In a recent issue of Science, Berners-Lee et al. outline a call to action with the Web itself as the research focal point. The rationale for this call is, to simplify matters, to understand the Web as it exists today, and to ensure that it evolves to meet emerging/future needs (like trustworthiness, privacy and so on). In elaborating on this call, the authors describe the current Web as a hybrid between what one might expect from the natural (physical or biological) sciences and computer science:
The Web is an engineered space created through formally specified languages and protocols. However, because humans are the creators of Web pages and links between them, their interactions form emergent patterns in the Web at a macroscopic scale. These human interactions are, in turn, governed by social conventions and laws. Web science, therefore, must be inherently interdisciplinary; its goal is to both understand the growth of the Web and to create approaches that allow new powerful and more beneficial patterns to occur.
Thus the call to action is one for a coherent Web science research agenda that is highly interdisciplinary. At a recent meeting of the British Computer Society involving the authors, participants engaged in dialogue on:
- New media types, data sources, and knowledge bases becoming “Webized”
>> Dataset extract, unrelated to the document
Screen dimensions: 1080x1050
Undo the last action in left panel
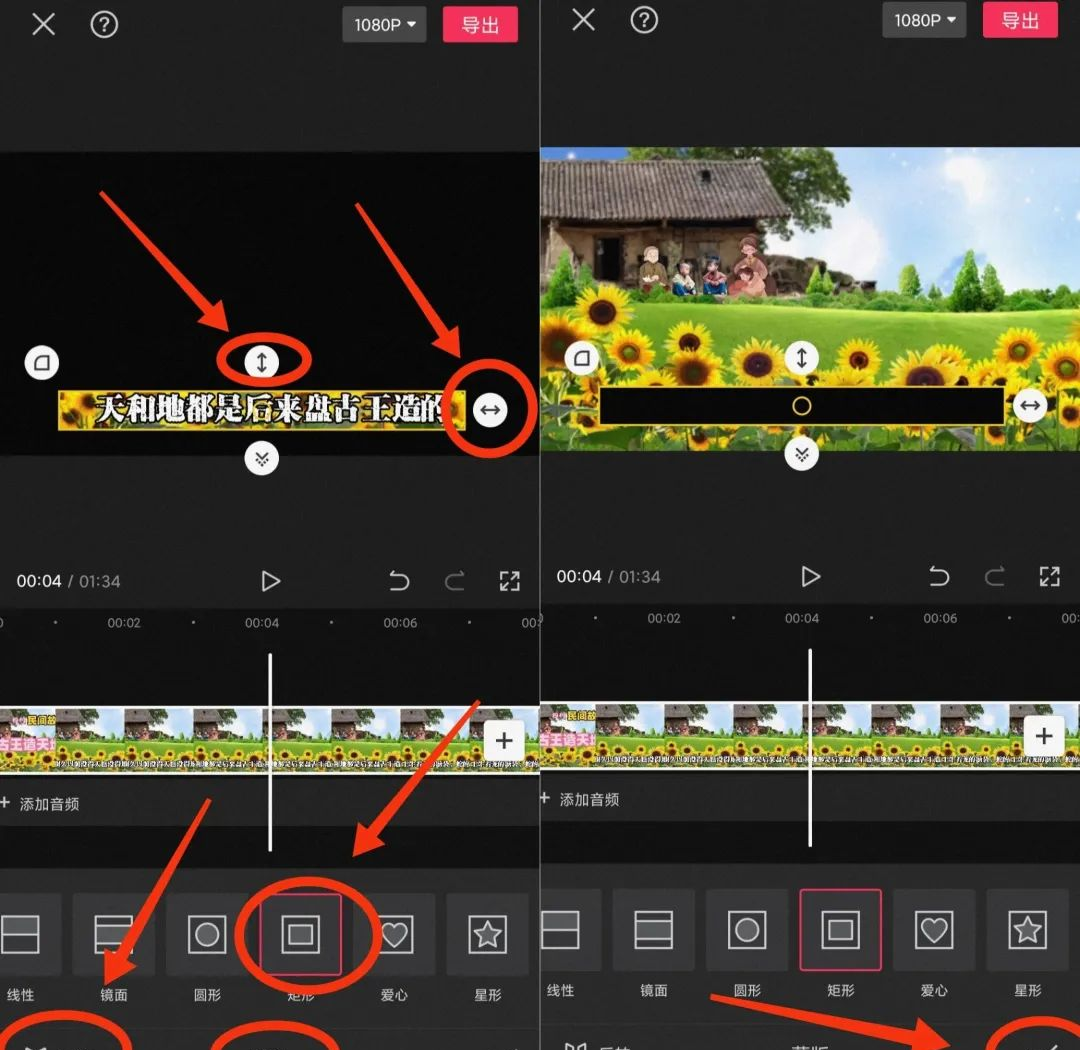399,581
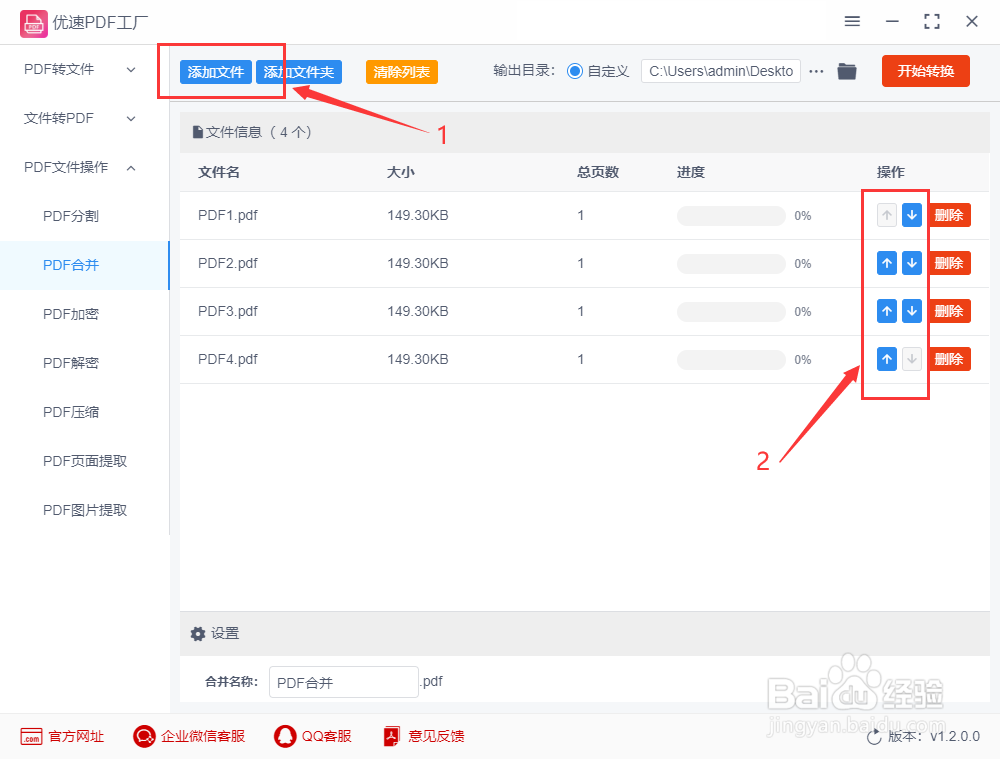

- Web access becoming increasingly mobile and ubiquitous
- Privacy guarantees and control of information on the Web
Berners-Lee et al. conclude:
Web science is about more than modeling the current Web. It is about engineering new infrastructure protocols and understanding the society that uses them, and it is about the creation of beneficial new systems. It has its own ethos: decentralization to avoid social and technical bottlenecks, openness to the reuse of information in unexpected ways, and fairness. It uses powerful scientific and mathematical techniques from many disciplines to consider at once microscopic Web properties, macroscopic Web phenomena, and the relationships between them. Web science is about making powerful new tools for humanity, and doing it with our eyes open.
The online version of this article provides a number of enhancements that are worth reviewing. In addition to a number of links to additional information, there is a useful schematic that places the past and emerging Web into context.